## Set problem
Convert the stretch from the line containing "Click the filter help question mark icon" through the line containing "The height and" into a Markdown table with the columns Row and Line. Number each line in order and omit any blank lines.

## Input records
** start **
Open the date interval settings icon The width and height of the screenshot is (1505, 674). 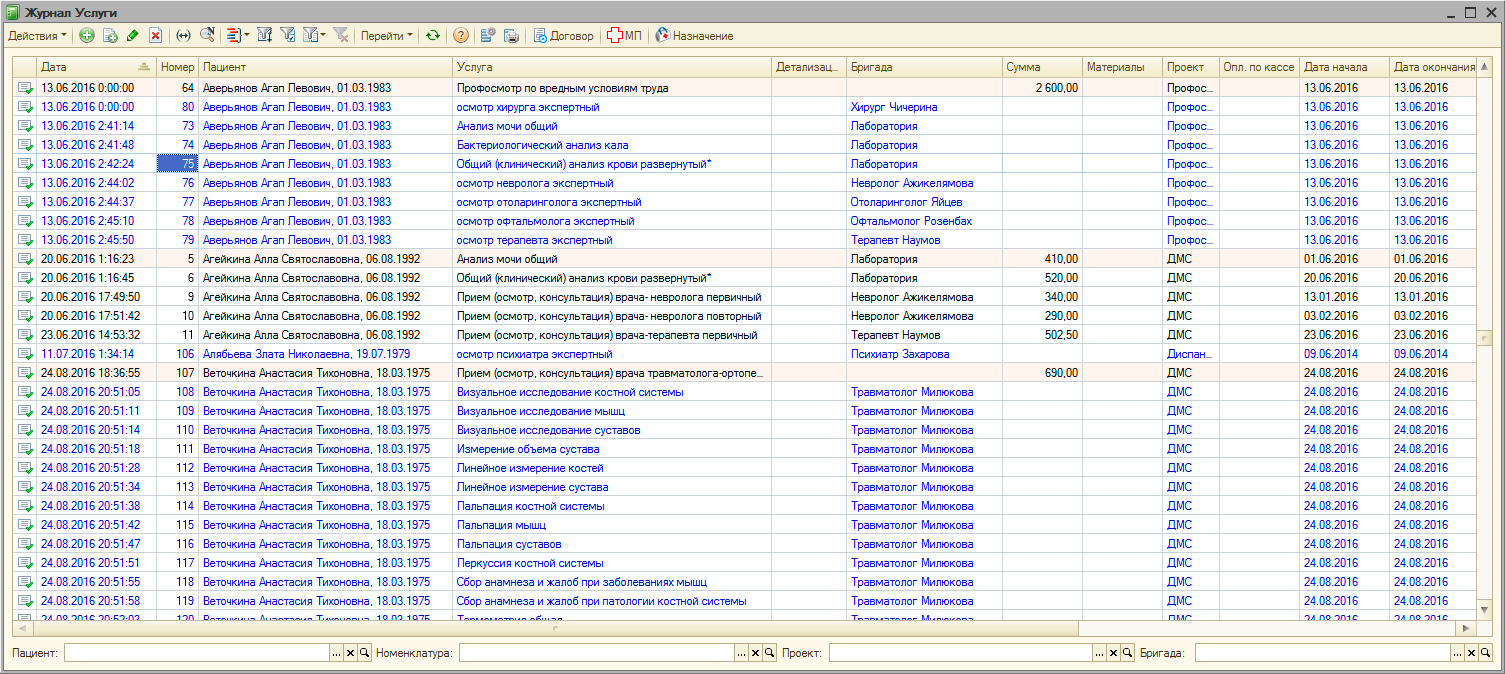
** end **
** start **
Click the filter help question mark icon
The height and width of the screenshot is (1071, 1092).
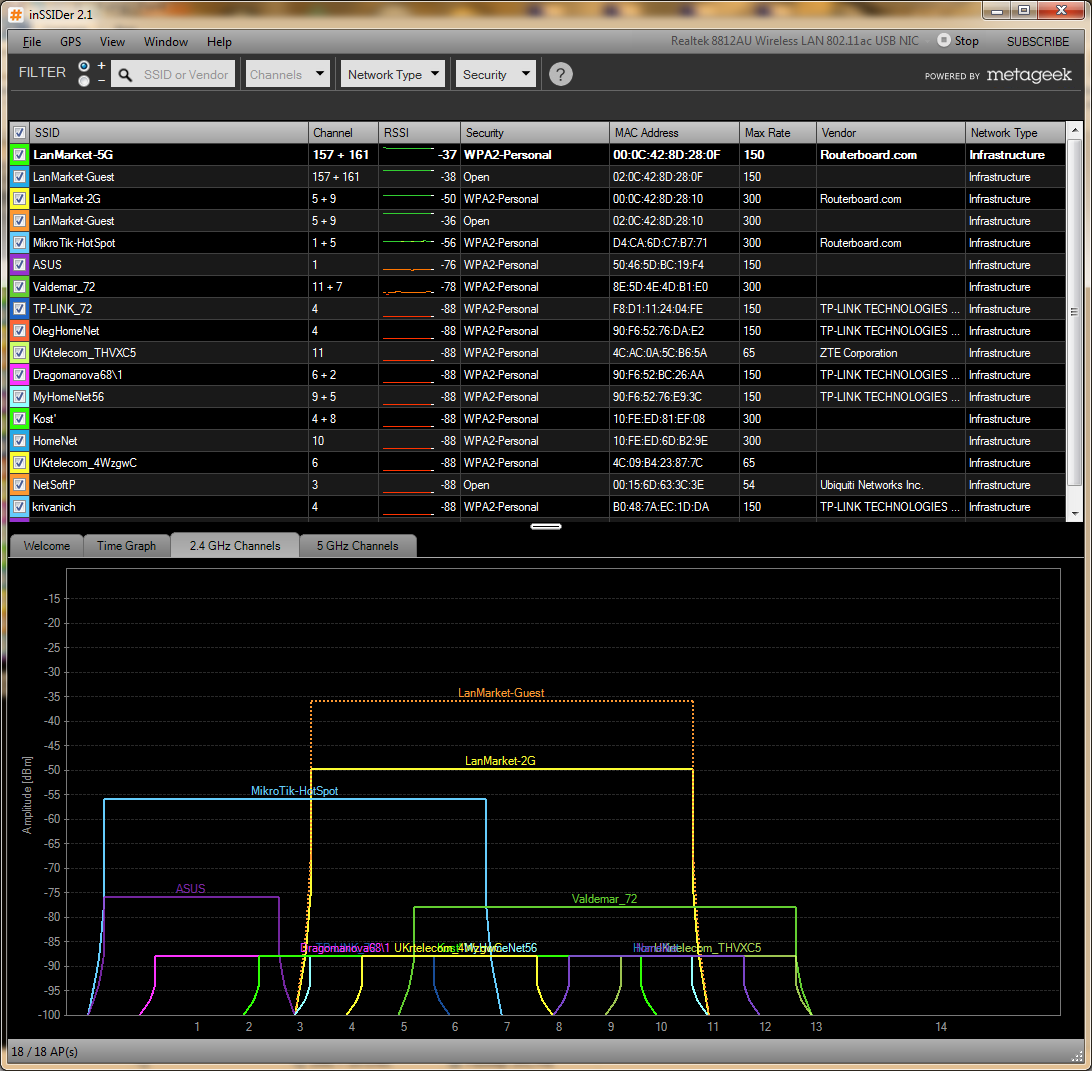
** end **
** start **
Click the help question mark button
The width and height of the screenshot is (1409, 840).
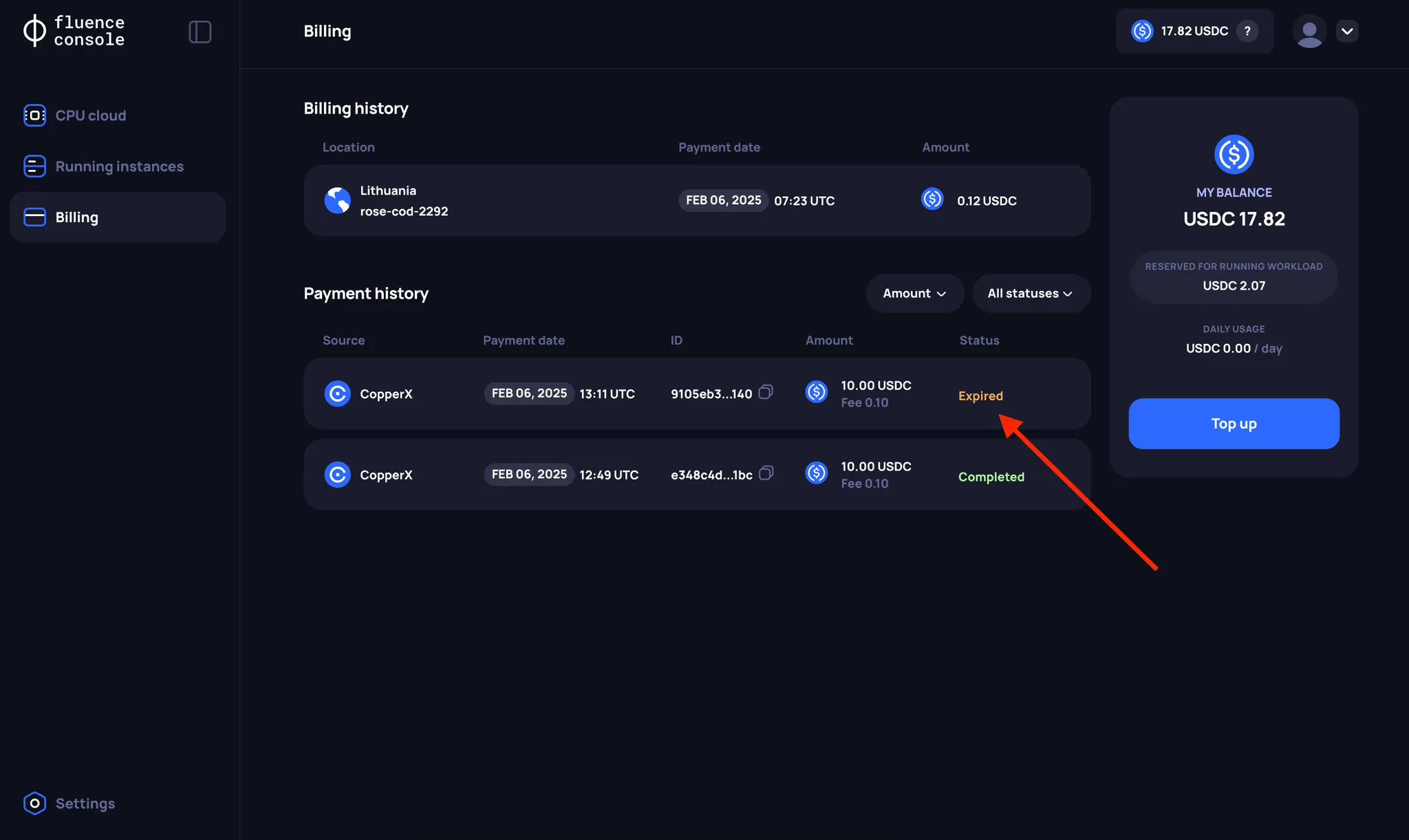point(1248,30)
** end **
## The output
| Row | Line |
|---|---|
| 1 | Click the filter help question mark icon |
| 2 | The height and width of the screenshot is (1071, 1092). |